Just looking at the most pessimistic state-only funding figures, the existing aid Congress has authorized is almost eight times the revenues states have lost in the first six months of the pandemic. The $75.5 billion in state rainy day fundsare also more than enough to make up the $47 billion of state-only revenue declines.

Some states have struggled more than others. States that rely heavily on revenue from natural resources or tourism—such as Alaska, North Dakota, and Hawaii—have faced more significant double-digit declines in revenue.

But for each of these states, federal aid to date exceeds lost revenues.

Still, some states that have been particularly hard hit by the health crisis or that have maintained overly burdensome economic restrictions may find themselves tight on cash.

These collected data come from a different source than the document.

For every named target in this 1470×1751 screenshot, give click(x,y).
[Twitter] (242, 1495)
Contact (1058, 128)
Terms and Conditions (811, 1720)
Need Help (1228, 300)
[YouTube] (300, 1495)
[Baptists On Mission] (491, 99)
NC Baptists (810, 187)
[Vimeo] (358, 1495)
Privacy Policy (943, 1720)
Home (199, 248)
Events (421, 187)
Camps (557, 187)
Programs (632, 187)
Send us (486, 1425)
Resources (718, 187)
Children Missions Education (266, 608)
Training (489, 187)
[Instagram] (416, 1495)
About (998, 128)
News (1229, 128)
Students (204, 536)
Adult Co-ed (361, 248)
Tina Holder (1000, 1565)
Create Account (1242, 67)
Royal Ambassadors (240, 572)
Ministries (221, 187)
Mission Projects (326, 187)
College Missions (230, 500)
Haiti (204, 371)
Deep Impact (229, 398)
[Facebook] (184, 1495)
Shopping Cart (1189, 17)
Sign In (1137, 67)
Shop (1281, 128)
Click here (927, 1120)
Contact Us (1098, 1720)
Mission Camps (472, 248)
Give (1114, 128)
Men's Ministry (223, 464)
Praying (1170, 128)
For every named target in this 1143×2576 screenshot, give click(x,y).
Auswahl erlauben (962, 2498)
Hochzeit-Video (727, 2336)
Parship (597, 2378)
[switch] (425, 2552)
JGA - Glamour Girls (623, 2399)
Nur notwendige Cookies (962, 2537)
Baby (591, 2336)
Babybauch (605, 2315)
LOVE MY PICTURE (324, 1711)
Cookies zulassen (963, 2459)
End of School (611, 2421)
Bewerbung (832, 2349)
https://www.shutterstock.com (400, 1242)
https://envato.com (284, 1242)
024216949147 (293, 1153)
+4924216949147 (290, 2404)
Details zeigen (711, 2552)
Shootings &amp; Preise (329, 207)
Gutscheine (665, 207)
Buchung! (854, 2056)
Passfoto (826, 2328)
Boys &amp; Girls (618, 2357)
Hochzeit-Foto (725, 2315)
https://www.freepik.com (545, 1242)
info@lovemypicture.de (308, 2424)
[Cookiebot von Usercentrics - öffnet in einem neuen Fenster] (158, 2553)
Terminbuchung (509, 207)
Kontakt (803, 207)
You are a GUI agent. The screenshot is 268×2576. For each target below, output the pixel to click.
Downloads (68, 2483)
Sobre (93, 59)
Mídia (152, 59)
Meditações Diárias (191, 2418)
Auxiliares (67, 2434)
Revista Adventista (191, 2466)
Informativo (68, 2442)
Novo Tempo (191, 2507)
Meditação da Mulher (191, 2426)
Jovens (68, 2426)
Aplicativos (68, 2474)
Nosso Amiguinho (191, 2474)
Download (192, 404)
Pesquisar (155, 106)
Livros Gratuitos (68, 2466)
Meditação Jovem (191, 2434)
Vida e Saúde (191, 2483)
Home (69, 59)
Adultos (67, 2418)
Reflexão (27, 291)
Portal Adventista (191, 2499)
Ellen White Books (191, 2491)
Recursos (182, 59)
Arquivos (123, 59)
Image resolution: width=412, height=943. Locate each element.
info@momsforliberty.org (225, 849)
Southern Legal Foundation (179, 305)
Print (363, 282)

In those limited cases, states have budgetary options to constrain cost growth that are normal in the private sector. A one-year pay freeze, for example, could save states about $50 billion, and suspending pension contributions and accruals (so as to not further exacerbate existing shortfalls) for one year could save up to $234 billion.

Those reforms, made in conjunction with public employee unions, could stabilize state budgets without cutting crucial services or instituting mass layoffs.

Federal subsidies set a dangerous precedent that could lead to trillions of dollars in additional federal bailouts of the most irresponsible states and localities.

For example, two of the most vocal state governments asking for additional federal bailouts, New York and Illinois, already had budget deficits of $6 billion and $1.1 billion before the pandemic hit. Their budget problems would have existed with or without the coronavirus.   

Federal aid also tends to expand state budgets and make them less resilient during future crises, perpetuating problems such as systematic pension underfunding.

State bailouts do little more than temporarily redistribute local costs to federal taxpayers across all 50 states. And it certainly doesn’t make sense for the federal government to assume state and local shortfalls when the federal government already has about seven times as much debt per capita as state and local governments. 

Federal aid also undermines local decision-making about the best pace for reopening society. State and local policymakers oversee decisions that affect businesses’ ability to operate, and they should assume the potential costs of new and ongoing closures of businesses and schools they impose.

States with the most restrictive economic policies are suffering from the largest business, employment, and economic losses. Federal taxpayers should not continue to subsidize state and local decisions (which often aren’t backed by data or science) to shutter businesses and ruin livelihoods.

By not providing additional state bailouts, Congress has wisely recognized that more funding is both unnecessary and counterproductive.